Data:

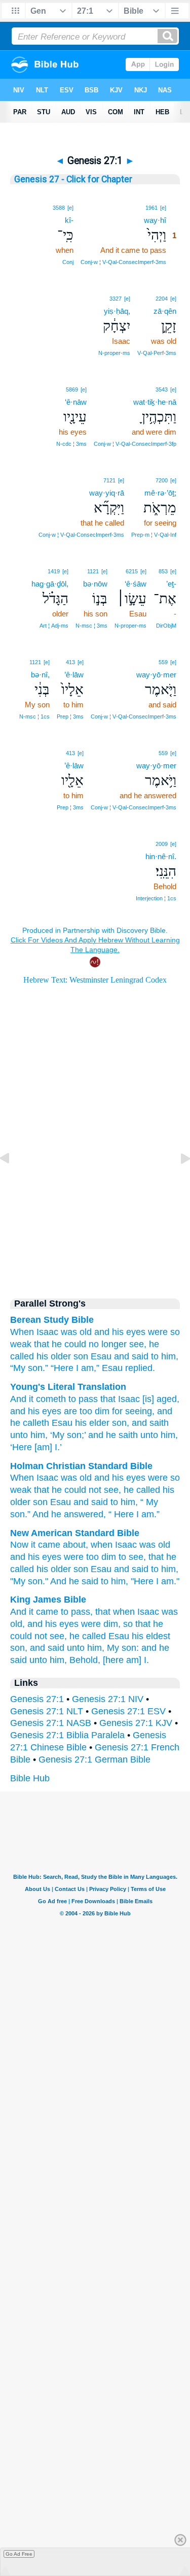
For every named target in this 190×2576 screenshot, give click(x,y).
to (114, 1502)
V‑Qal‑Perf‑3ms (156, 353)
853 (163, 571)
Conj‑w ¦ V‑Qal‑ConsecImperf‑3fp (135, 444)
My (152, 1502)
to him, (164, 1356)
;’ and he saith (110, 1435)
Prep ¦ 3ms (70, 716)
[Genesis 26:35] (12, 1181)
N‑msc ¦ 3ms (91, 626)
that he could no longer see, (90, 1344)
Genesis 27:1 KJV (135, 1723)
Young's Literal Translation (68, 1387)
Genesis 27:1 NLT (46, 1711)
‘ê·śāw (135, 583)
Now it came (35, 1545)
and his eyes (119, 1332)
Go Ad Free (19, 2554)
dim (108, 1557)
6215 (132, 571)
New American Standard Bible (74, 1533)
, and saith (148, 1423)
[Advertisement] (95, 1200)
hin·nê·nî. (160, 856)
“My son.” (29, 1368)
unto (19, 1435)
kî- (69, 220)
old (86, 1332)
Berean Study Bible (52, 1320)
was (69, 1332)
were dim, (101, 1624)
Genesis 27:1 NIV (107, 1699)
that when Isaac (127, 1612)
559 (163, 662)
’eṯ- (171, 583)
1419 (54, 571)
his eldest (151, 1636)
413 (70, 662)
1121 (93, 571)
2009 (162, 844)
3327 (115, 299)
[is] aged (158, 1399)
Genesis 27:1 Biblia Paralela (67, 1735)
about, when (87, 1545)
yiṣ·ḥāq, (117, 311)
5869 (72, 389)
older (20, 1502)
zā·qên (165, 311)
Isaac (47, 1332)
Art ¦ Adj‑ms (54, 626)
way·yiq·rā (106, 492)
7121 (109, 480)
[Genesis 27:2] (177, 1181)
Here (124, 1514)
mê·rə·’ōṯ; (160, 492)
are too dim (85, 1411)
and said (131, 1356)
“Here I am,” (75, 1368)
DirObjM (166, 626)
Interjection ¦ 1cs (156, 898)
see (111, 1490)
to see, (132, 1557)
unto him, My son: (103, 1648)
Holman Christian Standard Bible (81, 1466)
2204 (162, 299)
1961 (151, 208)
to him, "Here (127, 1581)
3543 (162, 389)
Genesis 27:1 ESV (128, 1711)
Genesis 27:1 (37, 1699)
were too (81, 1557)
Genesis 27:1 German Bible (94, 1759)
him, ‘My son (55, 1435)
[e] (163, 208)
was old (154, 1545)
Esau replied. (128, 1368)
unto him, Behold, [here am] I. (89, 1660)
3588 (59, 208)
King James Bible (48, 1599)
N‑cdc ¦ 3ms (71, 444)
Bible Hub (30, 1778)
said (99, 1502)
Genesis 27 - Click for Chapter (73, 179)
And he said (74, 1581)
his (118, 1478)
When (22, 1332)
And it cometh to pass (54, 1399)
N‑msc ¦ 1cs (34, 716)
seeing (137, 1411)
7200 (162, 480)
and (101, 1478)
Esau (101, 1356)
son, (18, 1648)
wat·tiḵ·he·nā (154, 402)
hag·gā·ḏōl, (49, 583)
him (128, 1502)
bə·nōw (95, 583)
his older (53, 1356)
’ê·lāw (74, 674)
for (116, 1411)
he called (142, 1490)
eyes (135, 1478)
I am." (167, 1581)
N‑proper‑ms (114, 353)
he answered (77, 1514)
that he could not (67, 1490)
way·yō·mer (156, 674)
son (80, 1356)
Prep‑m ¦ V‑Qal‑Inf (153, 535)
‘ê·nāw (76, 402)
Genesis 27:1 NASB (50, 1723)
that (107, 1399)
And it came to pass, (51, 1612)
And (40, 1514)
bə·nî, (40, 674)
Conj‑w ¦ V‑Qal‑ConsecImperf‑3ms (123, 262)
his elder (90, 1423)
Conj (67, 262)
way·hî (155, 220)
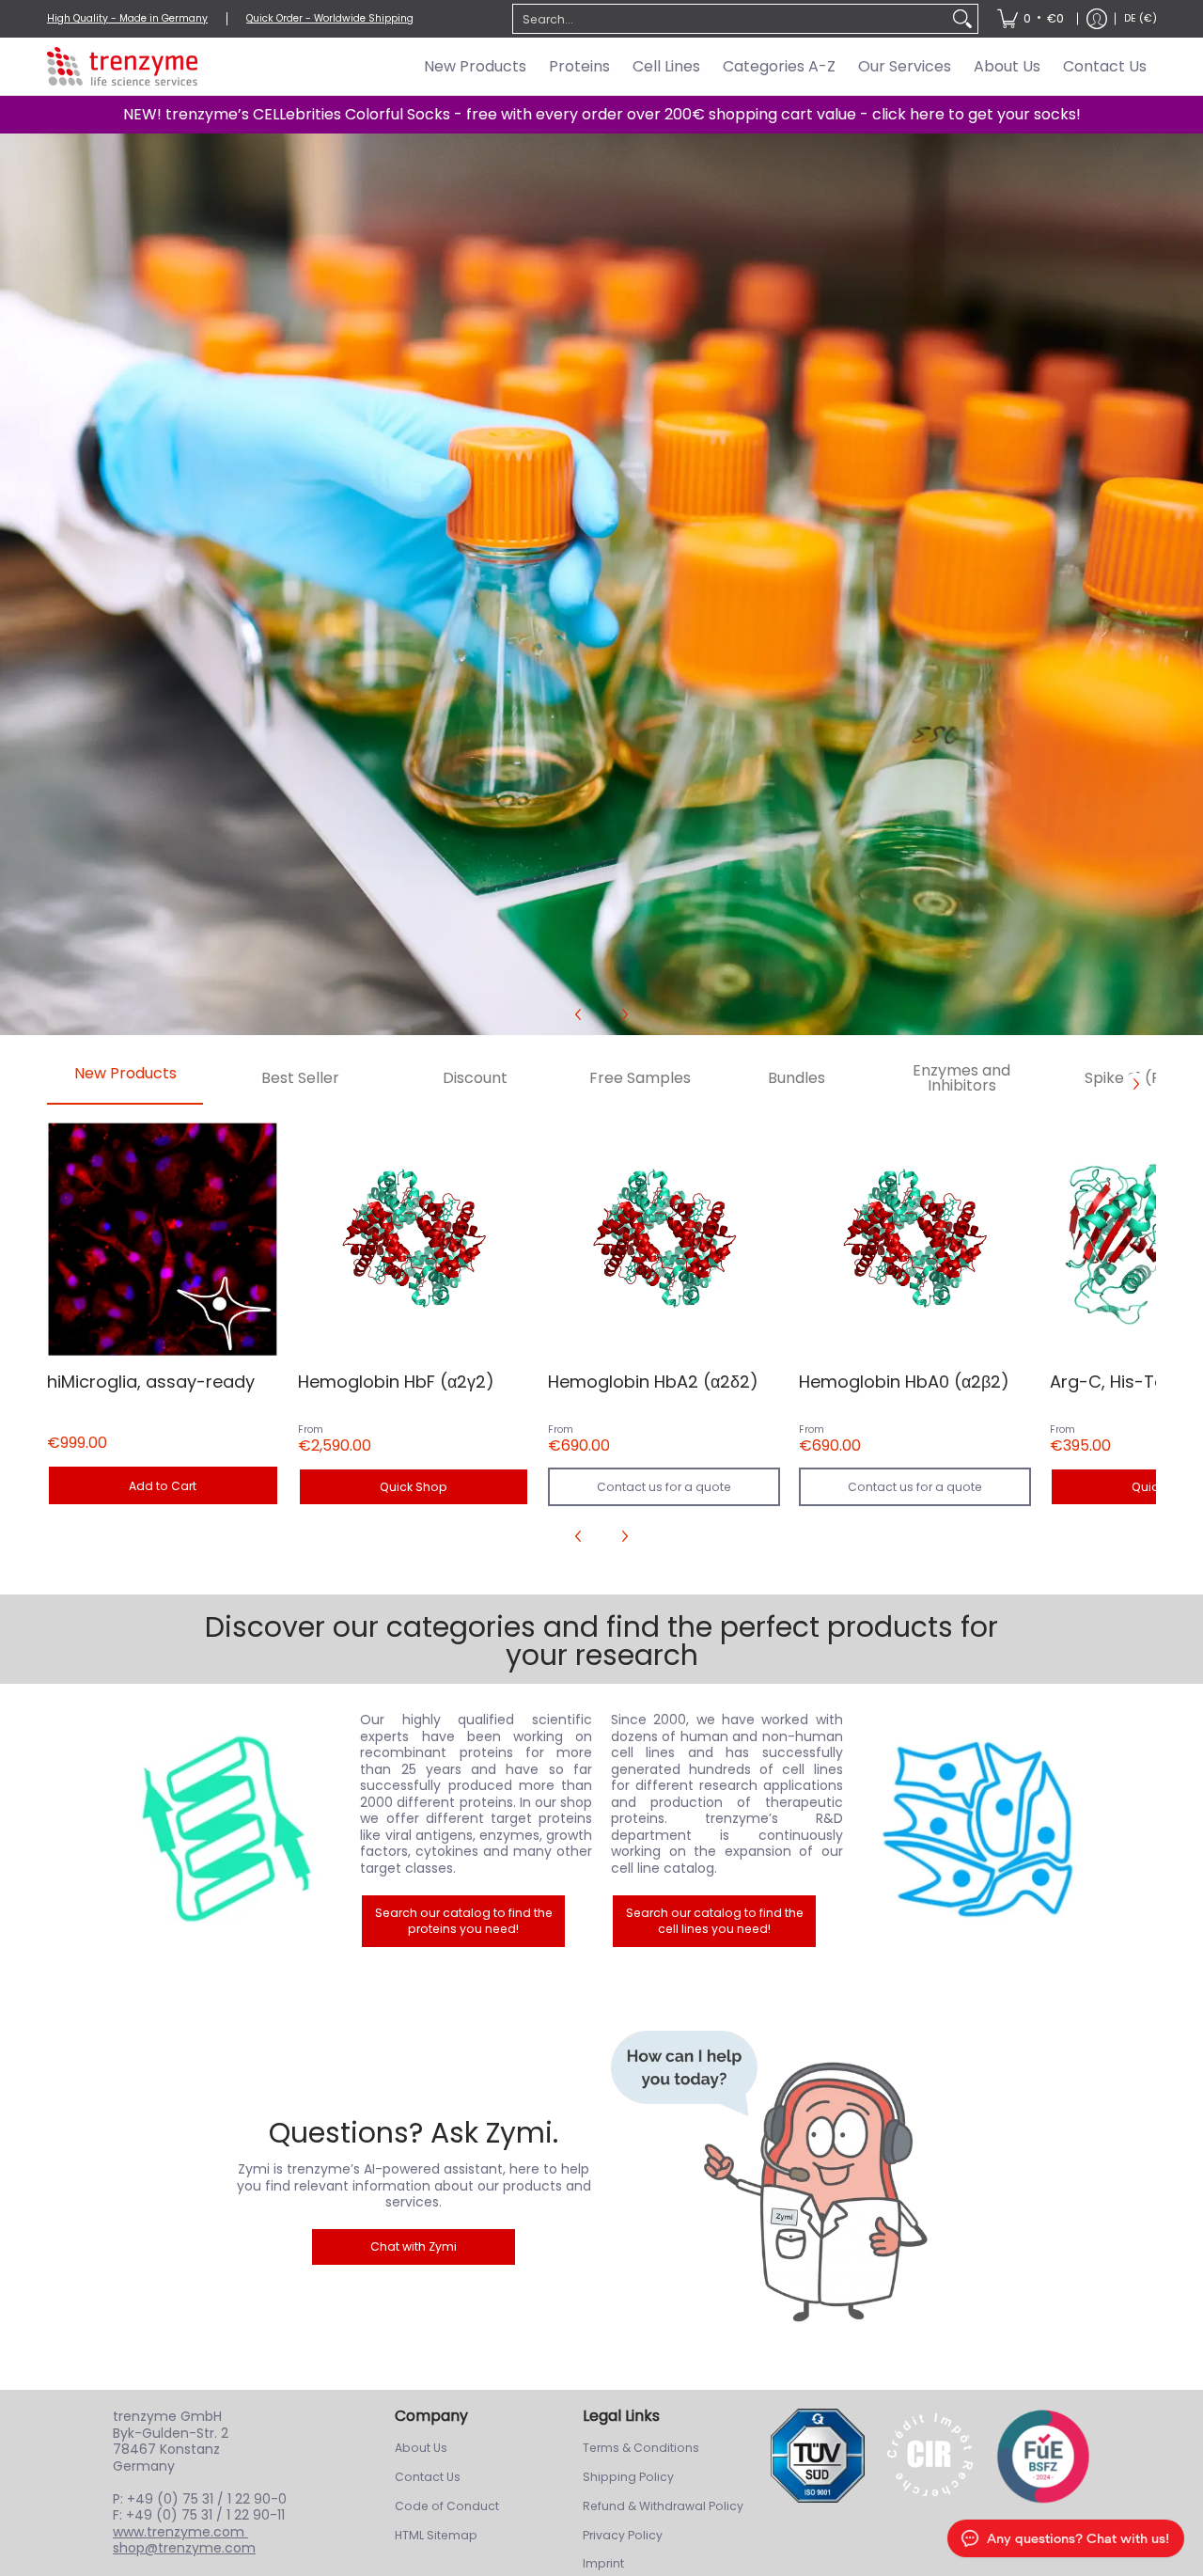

The problem:
From the records above, extract exactly and only the lines that begin at the line with "about, when (87, 1545)" and stop after the line with "1961 (151, 208)".

Exercise solution:
about, when (87, 1545)
yiṣ·ḥāq, (117, 311)
5869 (72, 389)
older (20, 1502)
zā·qên (165, 311)
Isaac (47, 1332)
Art ¦ Adj‑ms (54, 626)
way·yiq·rā (106, 492)
7121 (109, 480)
[Genesis 27:2] (177, 1181)
Here (124, 1514)
mê·rə·’ōṯ; (160, 492)
are too dim (85, 1411)
and said (131, 1356)
“Here I am,” (75, 1368)
DirObjM (166, 626)
Interjection ¦ 1cs (156, 898)
see (111, 1490)
to see, (132, 1557)
unto him, My son: (103, 1648)
Holman Christian Standard Bible (81, 1466)
2204 (162, 299)
1961 (151, 208)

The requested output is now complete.